À Athènes même, réputée comme le berceau de la démocratie, le tirage au sort était plus fréquent que l'élection.

La Révolution française, en 1792, a instauré le droit de vote pour tous les hommes (non les femmes), mais cette mesure a rapidement été restreinte. Les régimes successifs ont privilégié le suffrage censitaire, où le droit de voter était lié au paiement d'un impôt suffisamment élevé, signe de richesse – la richesse étant elle-même perçue comme le signe qu'on se distingue par un savoir-faire ou un talent supérieurs.

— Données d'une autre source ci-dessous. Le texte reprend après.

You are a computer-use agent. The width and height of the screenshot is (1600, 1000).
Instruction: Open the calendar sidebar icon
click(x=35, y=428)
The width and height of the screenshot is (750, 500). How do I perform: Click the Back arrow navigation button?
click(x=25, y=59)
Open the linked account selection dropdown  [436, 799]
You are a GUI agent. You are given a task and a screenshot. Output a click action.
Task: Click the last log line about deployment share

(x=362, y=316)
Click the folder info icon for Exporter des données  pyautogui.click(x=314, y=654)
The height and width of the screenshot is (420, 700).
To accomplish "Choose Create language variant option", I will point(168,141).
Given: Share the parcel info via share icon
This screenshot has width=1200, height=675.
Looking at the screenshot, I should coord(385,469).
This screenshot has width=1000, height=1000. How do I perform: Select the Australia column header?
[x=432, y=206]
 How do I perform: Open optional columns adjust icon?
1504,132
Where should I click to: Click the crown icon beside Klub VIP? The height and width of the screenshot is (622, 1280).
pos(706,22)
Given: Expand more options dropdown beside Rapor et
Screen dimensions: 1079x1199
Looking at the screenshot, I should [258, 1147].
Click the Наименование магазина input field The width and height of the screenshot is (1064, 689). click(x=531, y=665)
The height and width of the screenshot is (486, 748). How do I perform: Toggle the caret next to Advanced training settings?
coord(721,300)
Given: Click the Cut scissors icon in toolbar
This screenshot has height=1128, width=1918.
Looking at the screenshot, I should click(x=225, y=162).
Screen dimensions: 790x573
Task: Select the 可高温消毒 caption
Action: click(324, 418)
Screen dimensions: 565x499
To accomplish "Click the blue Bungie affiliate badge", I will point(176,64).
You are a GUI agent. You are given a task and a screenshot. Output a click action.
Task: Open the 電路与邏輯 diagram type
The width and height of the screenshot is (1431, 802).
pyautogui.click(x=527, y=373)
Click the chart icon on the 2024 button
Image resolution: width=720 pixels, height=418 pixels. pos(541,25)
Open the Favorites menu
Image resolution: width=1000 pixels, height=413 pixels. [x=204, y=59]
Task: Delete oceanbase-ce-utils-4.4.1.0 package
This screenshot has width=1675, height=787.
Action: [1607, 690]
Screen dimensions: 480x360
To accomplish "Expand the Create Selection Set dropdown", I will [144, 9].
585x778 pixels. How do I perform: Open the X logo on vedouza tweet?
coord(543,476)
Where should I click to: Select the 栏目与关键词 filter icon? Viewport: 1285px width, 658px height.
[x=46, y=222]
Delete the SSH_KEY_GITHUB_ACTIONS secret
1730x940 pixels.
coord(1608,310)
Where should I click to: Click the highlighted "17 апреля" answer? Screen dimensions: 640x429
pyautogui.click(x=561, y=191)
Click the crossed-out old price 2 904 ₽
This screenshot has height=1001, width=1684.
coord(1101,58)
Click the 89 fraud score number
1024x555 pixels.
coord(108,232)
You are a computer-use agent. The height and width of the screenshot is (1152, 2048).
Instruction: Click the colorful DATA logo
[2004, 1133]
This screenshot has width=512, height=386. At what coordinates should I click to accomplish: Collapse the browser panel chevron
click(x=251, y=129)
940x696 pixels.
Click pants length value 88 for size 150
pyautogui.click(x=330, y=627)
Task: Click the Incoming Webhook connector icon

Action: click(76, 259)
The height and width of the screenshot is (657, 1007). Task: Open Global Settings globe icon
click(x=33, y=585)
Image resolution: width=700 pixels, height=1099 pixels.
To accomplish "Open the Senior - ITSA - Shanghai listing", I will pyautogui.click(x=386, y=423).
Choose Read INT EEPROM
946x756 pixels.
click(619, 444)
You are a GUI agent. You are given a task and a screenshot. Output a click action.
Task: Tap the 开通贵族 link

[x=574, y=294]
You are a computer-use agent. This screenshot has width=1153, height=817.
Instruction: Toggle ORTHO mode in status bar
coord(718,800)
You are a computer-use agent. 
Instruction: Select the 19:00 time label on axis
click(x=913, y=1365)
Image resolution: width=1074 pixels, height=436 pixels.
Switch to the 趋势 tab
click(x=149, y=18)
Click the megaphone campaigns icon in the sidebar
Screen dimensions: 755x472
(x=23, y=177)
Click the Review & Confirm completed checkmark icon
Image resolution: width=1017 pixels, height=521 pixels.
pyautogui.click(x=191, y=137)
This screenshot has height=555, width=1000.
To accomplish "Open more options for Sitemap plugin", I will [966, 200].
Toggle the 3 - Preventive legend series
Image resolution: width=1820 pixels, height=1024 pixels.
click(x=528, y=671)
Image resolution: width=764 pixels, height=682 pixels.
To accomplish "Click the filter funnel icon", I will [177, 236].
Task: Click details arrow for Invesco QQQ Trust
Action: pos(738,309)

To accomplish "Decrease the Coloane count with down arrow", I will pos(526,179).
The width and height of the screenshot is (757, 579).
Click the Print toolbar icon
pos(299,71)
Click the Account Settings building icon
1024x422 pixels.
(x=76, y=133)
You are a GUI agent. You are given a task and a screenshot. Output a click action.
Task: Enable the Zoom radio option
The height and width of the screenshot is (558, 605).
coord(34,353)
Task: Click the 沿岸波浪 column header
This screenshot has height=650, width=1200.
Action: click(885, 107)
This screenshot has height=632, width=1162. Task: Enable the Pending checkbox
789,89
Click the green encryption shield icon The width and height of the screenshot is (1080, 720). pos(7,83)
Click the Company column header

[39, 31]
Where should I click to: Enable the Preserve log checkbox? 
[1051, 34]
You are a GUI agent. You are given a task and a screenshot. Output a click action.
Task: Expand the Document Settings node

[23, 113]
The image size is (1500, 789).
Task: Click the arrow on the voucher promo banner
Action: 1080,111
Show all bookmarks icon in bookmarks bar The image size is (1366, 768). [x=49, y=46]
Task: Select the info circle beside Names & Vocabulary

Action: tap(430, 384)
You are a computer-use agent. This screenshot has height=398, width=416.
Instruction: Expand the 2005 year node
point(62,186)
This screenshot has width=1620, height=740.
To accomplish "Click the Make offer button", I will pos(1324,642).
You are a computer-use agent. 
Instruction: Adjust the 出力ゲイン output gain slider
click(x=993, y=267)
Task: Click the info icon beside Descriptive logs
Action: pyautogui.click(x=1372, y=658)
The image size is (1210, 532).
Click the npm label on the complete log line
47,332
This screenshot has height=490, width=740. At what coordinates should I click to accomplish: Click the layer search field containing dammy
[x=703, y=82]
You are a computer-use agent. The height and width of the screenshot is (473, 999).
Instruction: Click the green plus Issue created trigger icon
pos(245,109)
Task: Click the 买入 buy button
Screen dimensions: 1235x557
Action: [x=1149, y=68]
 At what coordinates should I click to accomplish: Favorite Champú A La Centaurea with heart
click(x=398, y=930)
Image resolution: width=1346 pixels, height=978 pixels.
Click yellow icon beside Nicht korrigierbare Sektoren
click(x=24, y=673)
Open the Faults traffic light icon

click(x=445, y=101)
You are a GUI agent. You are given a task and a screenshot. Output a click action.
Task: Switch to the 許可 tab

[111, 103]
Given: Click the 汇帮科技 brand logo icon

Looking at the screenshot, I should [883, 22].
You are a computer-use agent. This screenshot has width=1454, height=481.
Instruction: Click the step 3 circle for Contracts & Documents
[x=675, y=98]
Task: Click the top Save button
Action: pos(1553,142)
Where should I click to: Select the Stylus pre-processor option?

Le cens a ainsi varié selon les lois électorales, mais il a systématiquement exclu les classes populaires.

La Révolution de 1848 a marqué une avancée significative avec l'instauration du suffrage universel masculin. La Constitution de 1848 prévoyait en effet :

  • Article 24 - Le suffrage est direct et universel. Le scrutin est secret.
  • Article 25 - Sont électeurs, sans condition de cens, tous les Français âgés de vingt et un ans et jouissant de leurs droits civils et politiques.

Le coup d'État de Louis-Napoléon Bonaparte en 1851 a rétabli un système censitaire plus restrictif.

La Troisième République, instaurée en 1871, juste après la défaite de la France face à la Prusse, a mis en place définitivement le suffrage universel masculin.

L'un des derniers jalons dans l'évolution du suffrage a été l'extension du droit de vote aux femmes. Après la Seconde Guerre mondiale, la contribution des femmes à la Résistance et à l'effort de guerre leur a permis de conquérir le droit de vote et d'éligibilité par une loi du 21 avril 1944, qui a pris effet en 1945. Cette loi marque l'aboutissement d'un long combat pour l'égalité politique des femmes et des hommes.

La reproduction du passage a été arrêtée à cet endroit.